**Stored data entries:**
● ● ● ●

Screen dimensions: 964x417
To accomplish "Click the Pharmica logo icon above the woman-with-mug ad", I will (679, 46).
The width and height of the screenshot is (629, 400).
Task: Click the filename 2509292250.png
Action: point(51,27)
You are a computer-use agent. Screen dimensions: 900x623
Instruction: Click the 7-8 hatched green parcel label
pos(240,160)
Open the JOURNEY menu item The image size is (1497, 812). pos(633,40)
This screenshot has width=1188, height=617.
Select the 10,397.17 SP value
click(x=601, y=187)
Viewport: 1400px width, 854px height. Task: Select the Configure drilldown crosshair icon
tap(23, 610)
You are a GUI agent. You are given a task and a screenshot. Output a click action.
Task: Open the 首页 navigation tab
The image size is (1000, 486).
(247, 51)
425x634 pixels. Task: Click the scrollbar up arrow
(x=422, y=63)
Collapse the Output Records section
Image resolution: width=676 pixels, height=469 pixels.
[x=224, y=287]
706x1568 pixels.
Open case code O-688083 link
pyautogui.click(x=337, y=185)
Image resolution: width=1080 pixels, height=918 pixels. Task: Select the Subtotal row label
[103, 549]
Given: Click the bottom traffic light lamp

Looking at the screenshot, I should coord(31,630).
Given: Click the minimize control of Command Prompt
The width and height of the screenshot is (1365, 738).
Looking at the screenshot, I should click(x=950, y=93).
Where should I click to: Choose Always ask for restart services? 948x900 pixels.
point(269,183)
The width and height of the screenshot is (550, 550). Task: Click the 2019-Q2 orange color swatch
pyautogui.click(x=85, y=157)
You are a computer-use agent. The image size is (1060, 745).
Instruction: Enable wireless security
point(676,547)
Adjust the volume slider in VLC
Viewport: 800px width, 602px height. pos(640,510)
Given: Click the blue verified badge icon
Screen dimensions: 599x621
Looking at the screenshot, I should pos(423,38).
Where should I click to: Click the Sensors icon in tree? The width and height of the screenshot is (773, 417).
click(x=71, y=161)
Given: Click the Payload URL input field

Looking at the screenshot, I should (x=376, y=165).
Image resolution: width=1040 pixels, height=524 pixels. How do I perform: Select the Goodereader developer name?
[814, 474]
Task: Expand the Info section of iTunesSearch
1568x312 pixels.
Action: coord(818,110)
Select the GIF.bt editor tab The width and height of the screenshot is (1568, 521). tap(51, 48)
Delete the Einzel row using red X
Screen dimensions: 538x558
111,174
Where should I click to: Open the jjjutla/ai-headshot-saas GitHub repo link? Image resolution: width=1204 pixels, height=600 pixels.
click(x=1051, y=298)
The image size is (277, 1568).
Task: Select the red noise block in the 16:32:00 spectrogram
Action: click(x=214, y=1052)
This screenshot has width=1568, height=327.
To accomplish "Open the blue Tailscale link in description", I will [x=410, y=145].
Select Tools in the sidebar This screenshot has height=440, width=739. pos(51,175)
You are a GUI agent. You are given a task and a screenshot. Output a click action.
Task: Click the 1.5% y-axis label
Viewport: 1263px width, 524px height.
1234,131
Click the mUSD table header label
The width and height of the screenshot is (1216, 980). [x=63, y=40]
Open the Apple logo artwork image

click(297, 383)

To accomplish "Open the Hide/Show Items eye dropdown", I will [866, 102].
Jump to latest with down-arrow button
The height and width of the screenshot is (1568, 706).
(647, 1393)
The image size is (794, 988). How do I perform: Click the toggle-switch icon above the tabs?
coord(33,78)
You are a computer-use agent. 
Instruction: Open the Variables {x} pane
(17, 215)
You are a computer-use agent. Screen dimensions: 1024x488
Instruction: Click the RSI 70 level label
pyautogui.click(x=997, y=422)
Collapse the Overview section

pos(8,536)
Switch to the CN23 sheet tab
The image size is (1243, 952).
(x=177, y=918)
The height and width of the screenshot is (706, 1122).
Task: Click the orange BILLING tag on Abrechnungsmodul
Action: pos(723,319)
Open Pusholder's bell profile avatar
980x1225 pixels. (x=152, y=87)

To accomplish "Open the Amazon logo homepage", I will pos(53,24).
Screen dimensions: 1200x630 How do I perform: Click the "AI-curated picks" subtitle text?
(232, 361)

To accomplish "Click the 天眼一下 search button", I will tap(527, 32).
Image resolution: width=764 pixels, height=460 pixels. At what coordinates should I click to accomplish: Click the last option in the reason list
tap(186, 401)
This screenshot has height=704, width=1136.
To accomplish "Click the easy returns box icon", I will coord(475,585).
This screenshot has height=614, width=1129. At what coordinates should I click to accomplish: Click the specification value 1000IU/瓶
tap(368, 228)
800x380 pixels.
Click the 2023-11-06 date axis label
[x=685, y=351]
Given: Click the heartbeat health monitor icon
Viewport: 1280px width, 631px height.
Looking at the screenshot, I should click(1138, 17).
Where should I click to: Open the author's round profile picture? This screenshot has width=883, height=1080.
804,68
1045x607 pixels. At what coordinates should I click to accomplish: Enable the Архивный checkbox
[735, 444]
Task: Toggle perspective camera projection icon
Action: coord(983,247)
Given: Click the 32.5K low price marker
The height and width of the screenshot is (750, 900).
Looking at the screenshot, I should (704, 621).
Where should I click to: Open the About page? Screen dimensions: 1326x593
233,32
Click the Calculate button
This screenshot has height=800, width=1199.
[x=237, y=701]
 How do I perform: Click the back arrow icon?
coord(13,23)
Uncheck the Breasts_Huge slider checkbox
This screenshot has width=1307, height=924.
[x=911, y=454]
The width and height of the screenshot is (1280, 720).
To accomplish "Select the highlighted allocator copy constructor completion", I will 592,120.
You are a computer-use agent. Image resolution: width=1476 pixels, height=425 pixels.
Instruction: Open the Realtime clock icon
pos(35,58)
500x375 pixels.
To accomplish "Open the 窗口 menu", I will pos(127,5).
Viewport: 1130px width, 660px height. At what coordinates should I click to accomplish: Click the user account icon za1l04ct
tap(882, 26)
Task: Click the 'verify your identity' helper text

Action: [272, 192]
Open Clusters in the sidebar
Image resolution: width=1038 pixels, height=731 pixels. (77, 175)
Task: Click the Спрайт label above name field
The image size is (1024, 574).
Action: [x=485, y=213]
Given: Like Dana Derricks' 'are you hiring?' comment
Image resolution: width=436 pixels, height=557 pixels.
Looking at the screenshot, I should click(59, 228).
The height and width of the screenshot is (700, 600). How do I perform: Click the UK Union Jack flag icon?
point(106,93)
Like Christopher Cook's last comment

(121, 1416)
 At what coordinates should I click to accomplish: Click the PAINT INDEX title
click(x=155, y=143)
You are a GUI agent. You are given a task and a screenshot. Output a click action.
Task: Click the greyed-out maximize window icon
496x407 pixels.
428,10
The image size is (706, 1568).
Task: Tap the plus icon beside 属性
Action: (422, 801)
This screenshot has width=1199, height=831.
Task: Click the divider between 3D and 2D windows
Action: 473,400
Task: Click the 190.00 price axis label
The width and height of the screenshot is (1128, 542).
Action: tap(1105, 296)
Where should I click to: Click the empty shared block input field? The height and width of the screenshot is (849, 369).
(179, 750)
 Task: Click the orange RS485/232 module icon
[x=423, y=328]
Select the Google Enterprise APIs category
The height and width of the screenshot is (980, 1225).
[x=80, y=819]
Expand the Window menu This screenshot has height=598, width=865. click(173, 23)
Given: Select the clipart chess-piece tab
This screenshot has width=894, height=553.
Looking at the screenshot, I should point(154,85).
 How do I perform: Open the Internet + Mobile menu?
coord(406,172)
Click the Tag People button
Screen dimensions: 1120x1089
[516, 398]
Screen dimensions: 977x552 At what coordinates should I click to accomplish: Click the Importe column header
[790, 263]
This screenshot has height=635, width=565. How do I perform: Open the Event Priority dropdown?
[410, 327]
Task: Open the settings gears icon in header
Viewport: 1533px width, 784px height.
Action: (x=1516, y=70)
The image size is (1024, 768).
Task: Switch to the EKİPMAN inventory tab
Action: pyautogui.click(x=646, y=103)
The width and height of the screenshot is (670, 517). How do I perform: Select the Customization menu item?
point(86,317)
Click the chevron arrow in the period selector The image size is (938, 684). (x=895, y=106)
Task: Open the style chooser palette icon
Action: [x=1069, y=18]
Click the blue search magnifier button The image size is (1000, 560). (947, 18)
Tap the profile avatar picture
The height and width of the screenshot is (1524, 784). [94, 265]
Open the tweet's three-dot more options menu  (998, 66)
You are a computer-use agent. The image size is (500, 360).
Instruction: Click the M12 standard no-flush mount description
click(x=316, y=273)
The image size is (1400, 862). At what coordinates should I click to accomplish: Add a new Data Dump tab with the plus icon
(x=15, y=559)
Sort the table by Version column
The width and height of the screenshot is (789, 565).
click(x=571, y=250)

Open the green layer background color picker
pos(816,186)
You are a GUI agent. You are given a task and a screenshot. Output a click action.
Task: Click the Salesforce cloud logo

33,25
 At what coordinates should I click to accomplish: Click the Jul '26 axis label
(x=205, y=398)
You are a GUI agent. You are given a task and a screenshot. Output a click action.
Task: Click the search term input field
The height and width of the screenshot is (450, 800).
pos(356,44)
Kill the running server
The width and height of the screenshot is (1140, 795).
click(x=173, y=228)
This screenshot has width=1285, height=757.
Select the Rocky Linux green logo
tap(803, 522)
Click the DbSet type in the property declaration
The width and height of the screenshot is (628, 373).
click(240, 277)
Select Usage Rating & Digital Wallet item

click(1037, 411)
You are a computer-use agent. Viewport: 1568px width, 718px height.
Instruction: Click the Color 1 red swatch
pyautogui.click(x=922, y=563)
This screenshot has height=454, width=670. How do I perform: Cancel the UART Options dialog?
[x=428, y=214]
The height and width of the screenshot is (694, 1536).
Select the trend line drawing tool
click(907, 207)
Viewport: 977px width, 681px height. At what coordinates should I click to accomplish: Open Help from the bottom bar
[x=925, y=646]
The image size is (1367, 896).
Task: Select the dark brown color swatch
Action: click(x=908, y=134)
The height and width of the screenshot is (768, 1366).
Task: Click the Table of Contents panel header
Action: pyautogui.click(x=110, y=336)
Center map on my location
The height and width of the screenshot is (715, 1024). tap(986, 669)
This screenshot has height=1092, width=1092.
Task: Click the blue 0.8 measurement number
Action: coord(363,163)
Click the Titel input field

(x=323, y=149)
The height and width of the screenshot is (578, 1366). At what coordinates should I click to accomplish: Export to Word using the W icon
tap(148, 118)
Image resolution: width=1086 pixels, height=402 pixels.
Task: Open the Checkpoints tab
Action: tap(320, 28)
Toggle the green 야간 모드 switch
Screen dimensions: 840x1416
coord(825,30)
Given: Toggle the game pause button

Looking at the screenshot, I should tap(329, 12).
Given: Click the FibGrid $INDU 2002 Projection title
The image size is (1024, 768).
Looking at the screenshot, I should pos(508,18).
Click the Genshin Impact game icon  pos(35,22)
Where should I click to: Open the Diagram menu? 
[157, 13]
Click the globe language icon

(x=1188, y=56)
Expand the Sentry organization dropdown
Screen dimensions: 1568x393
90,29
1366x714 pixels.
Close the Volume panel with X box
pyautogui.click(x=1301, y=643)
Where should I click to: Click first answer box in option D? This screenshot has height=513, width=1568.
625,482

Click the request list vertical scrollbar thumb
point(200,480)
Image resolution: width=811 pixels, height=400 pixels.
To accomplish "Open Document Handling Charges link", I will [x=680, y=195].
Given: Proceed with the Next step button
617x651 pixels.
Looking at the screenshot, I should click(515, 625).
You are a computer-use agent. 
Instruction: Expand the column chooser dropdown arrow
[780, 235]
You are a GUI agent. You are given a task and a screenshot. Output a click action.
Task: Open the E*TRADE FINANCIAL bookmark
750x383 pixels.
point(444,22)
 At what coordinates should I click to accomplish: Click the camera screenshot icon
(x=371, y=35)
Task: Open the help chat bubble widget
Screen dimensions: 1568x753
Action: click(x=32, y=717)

● ● ● ●

**HOW TO COMPLETE THIS TASK:** The line with "This screenshot has width=1188, height=617." marks the end; reproduce exactly every line from the start of the entries up to it, that line included.

**FINISHED EXERCISE:**
Screen dimensions: 964x417
To accomplish "Click the Pharmica logo icon above the woman-with-mug ad", I will (679, 46).
The width and height of the screenshot is (629, 400).
Task: Click the filename 2509292250.png
Action: point(51,27)
You are a computer-use agent. Screen dimensions: 900x623
Instruction: Click the 7-8 hatched green parcel label
pos(240,160)
Open the JOURNEY menu item The image size is (1497, 812). pos(633,40)
This screenshot has width=1188, height=617.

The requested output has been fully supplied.